Collected data:
━━━━━━━━

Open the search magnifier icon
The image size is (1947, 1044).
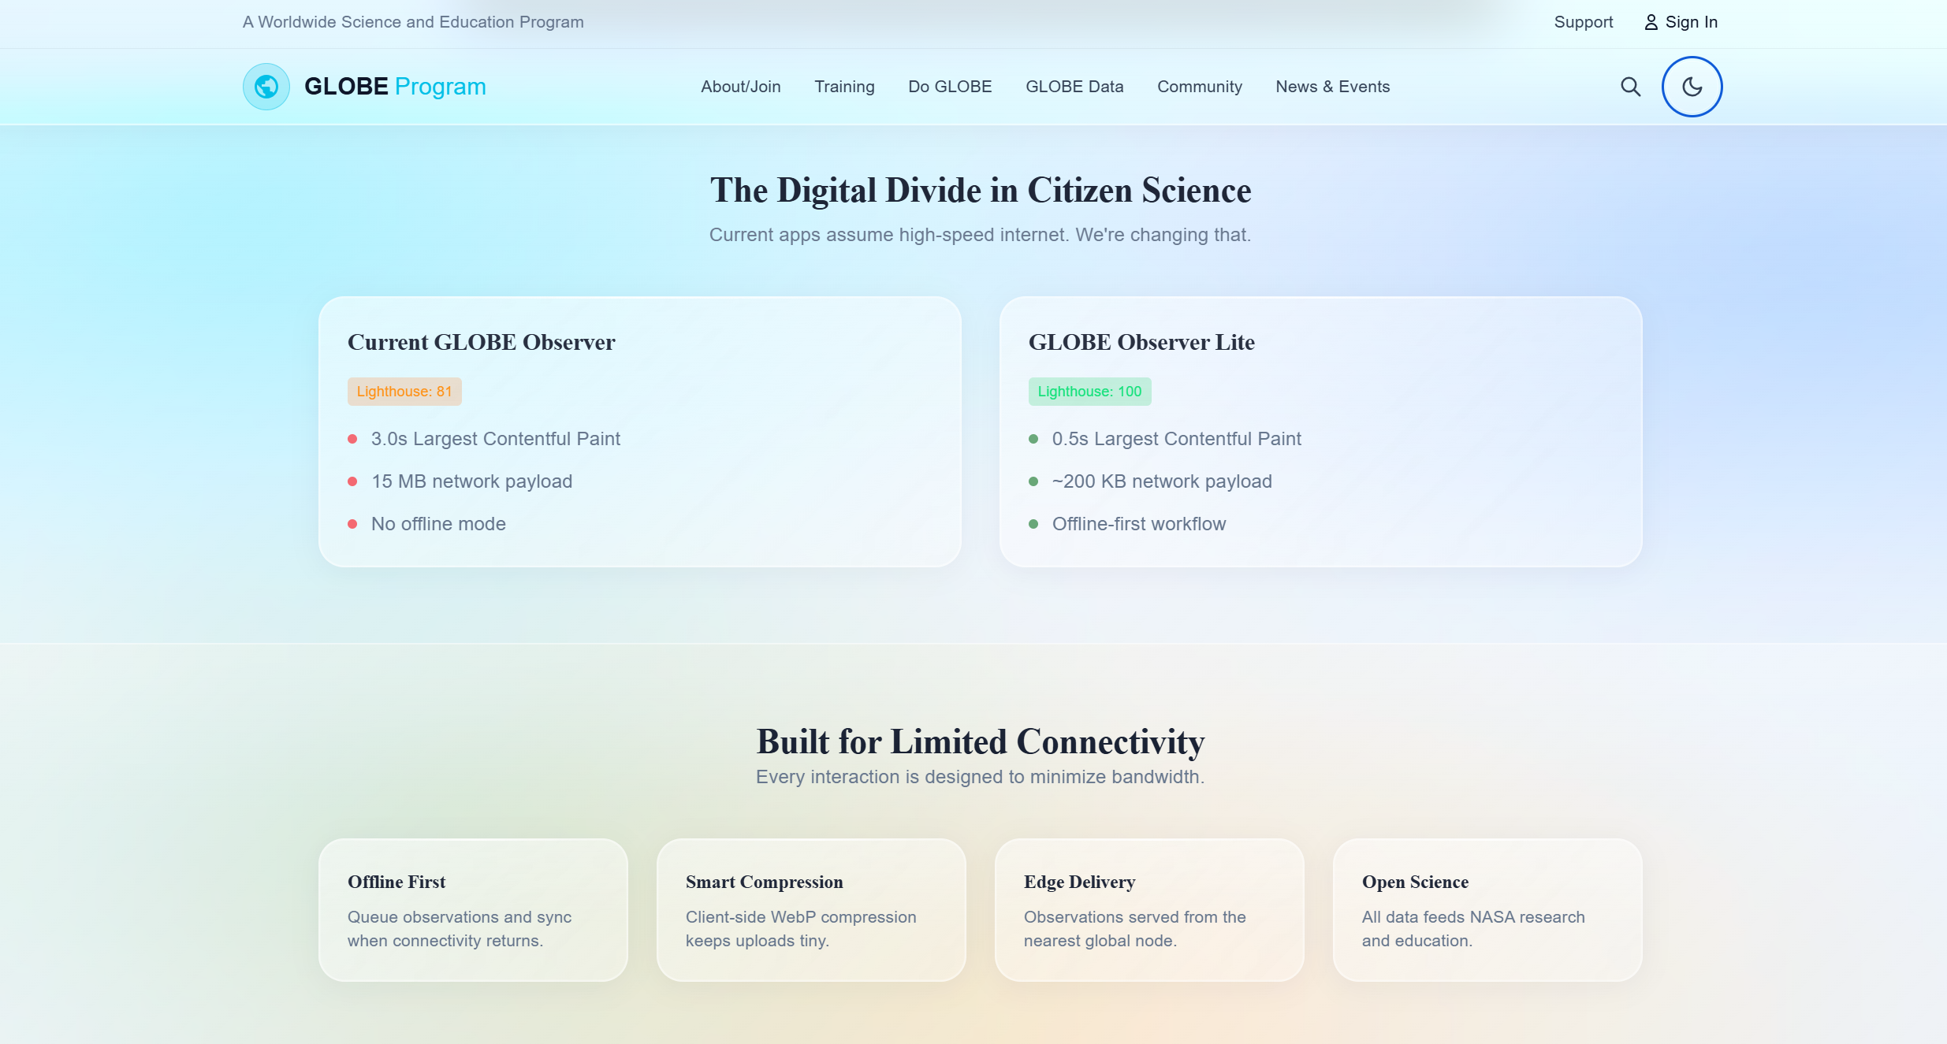[1630, 87]

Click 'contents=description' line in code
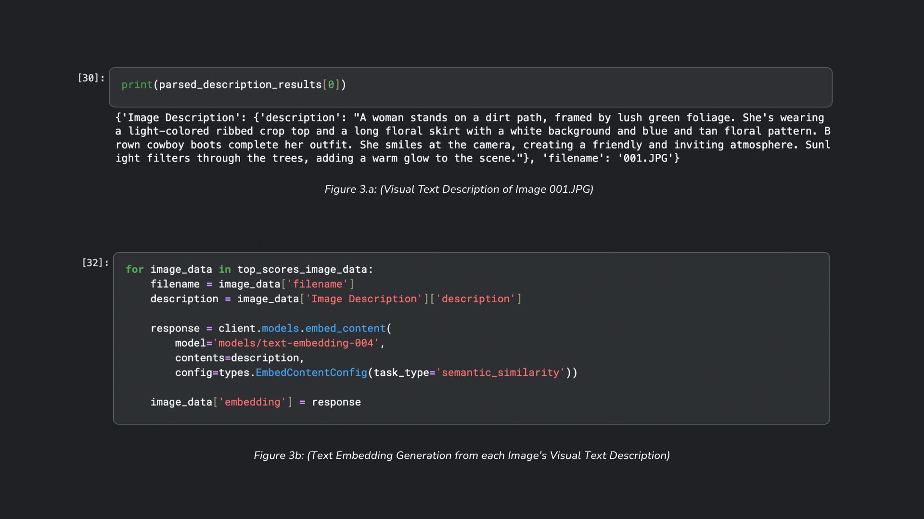239,358
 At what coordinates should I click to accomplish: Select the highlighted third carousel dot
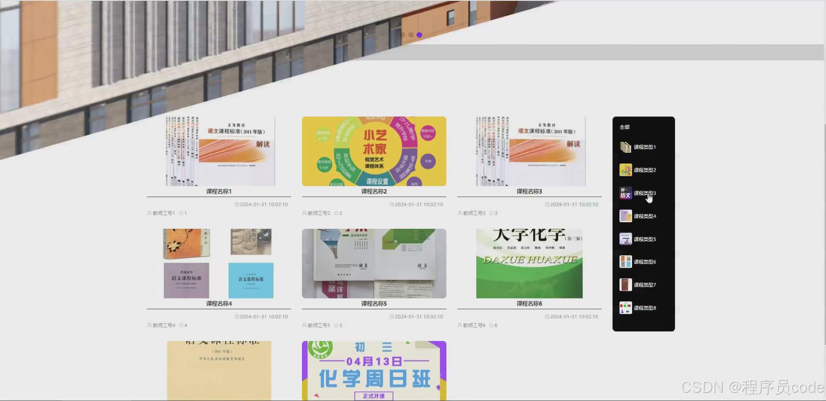coord(419,35)
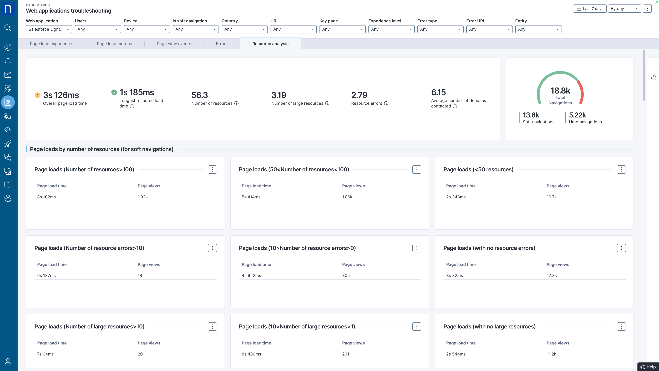The image size is (659, 371).
Task: Expand the Web application dropdown
Action: [49, 29]
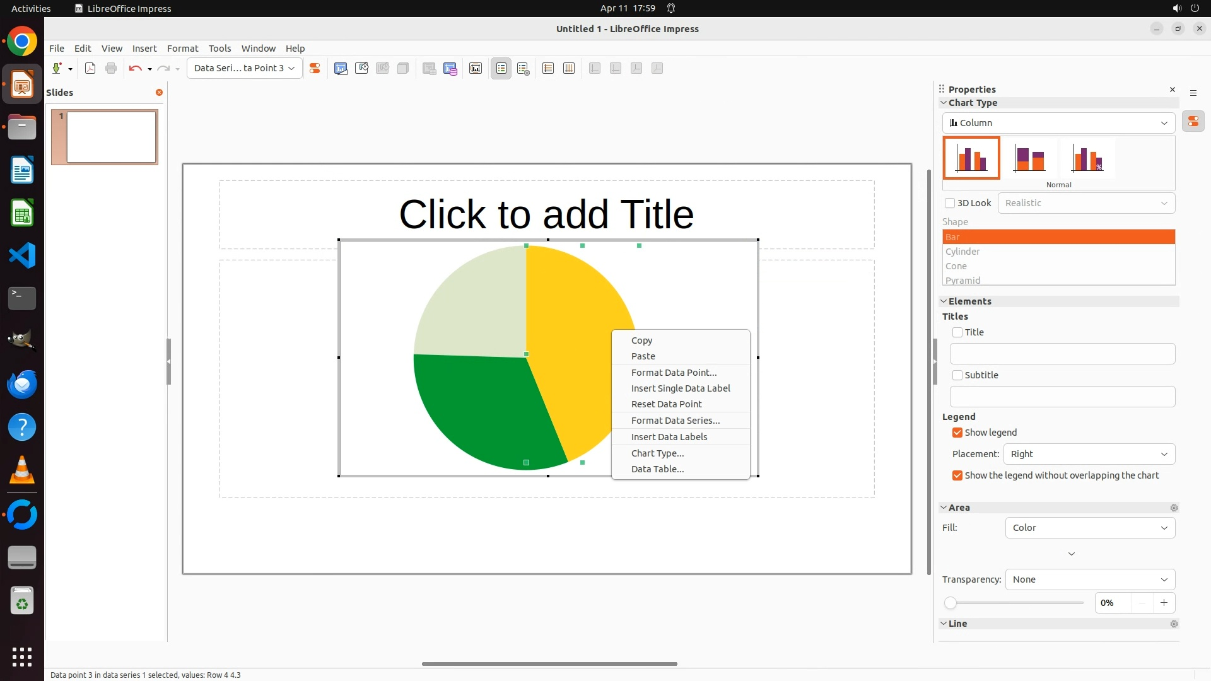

━━━━━━━━

#### EXERCISE DIRECTIONS:
Leave the pictures out and print the records above exactly as they stand.

#### WRITTEN REPLY:
Open the search magnifier icon
The image size is (1947, 1044).
[1630, 87]

Click 'contents=description' line in code
239,358
 At what coordinates should I click to accomplish: Select the highlighted third carousel dot
coord(419,35)
The image size is (659, 371).
Task: Expand the Web application dropdown
Action: [49, 29]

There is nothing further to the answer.